English developer Robert Tubb has reinterpreted scanned synthesis in a beautiful implementation for iPad, with fingers running across geometric meshes that make the relationship of input to sound clearer. The resulting app: The Wablet. Rob writes CDM:
It’s the first implementation of Scanned Synthesis on a multi-touch screen. A 2D mesh of springs can be, uh, “wabbled” with the fingers, a path is scanned at audio frequencies and hence gestures are turned into sound. It won a prize at the DAFx conference this year.
It sounds amazing, and the interaction of graphics, touch, and sound is extraordinary – so, you’ll need to watch the video.

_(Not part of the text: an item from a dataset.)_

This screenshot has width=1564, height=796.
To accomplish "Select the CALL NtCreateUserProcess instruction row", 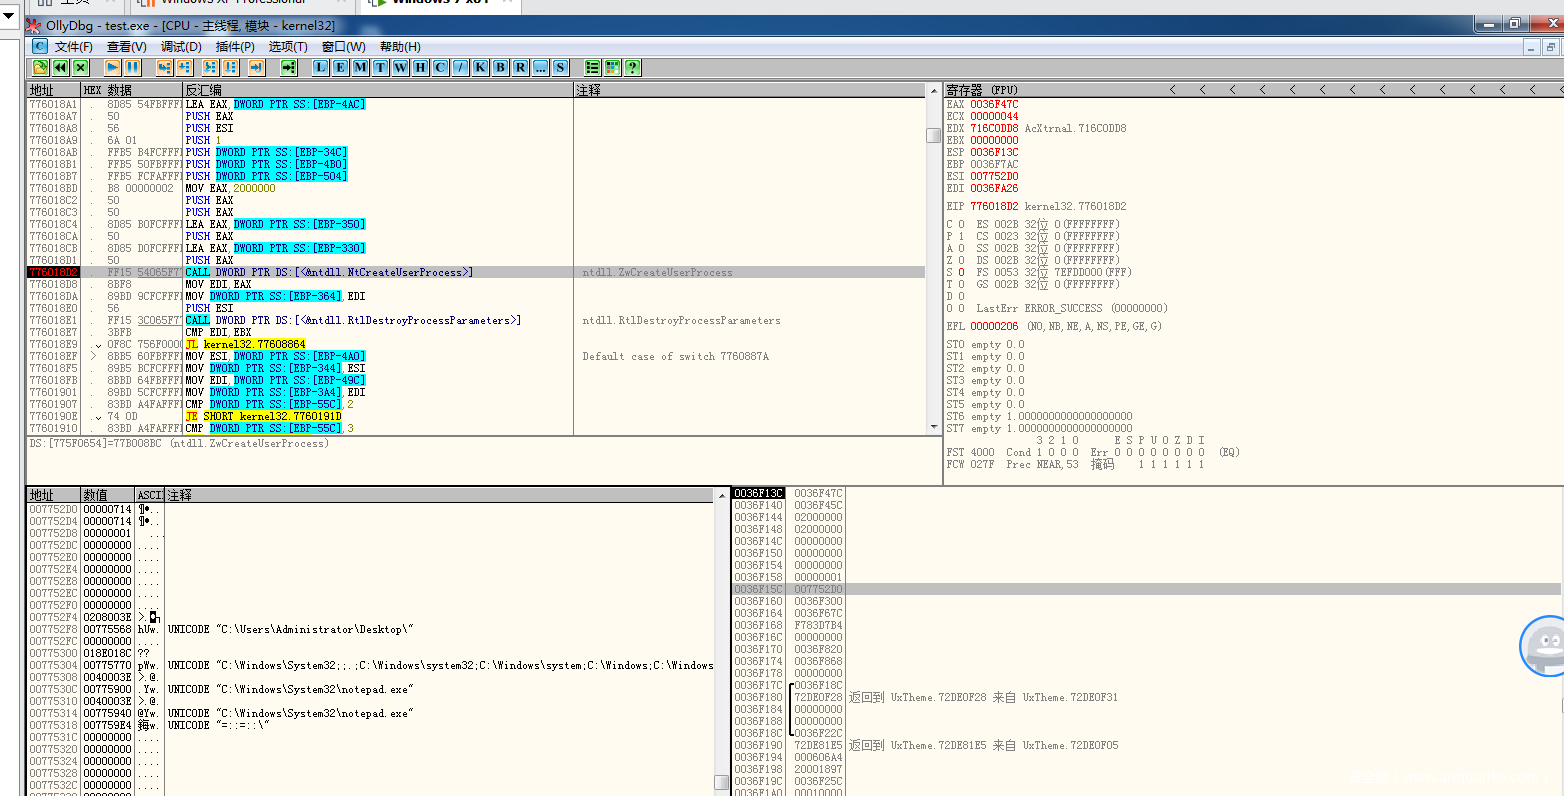I will click(x=330, y=272).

http://www.rootnot.co.uk/wablet/
Wikipedia has a great capsule description of scanned synthesis with resources, including various implementations (like a free set of externals for Pd and VST plug-ins, in case you don’t only want to use an iPad):
http://en.wikipedia.org/wiki/Scanned_synthesis
Full description:
The Wablet is a physics based synthesiser and noise toy. An animated mesh of springs can be vibrated with the fingers. A path around this mesh is read as into an audio waveform, and hence your gestures are turned into sound. Complex evolving drones, chiptunes bleeps or full on noise can be produced, and beautiful undulating patterns created. The physical properties of the mesh can be changed using the sliders, new sound-paths can be drawn onto the Mesh and the App comes with a Max/MSP patch for wireless MIDI control and more in depth adjustable parameters.
There’s also a full thesis on the technique, and a Max for Live patch to assist in wireless MIDI control.
Price: £0.69 on the iTunes App Store
Now, the bad news: if you’re in the US, you can’t get the app, as there’s a patent on the technique there. (Can anyone advise on that, in fact?)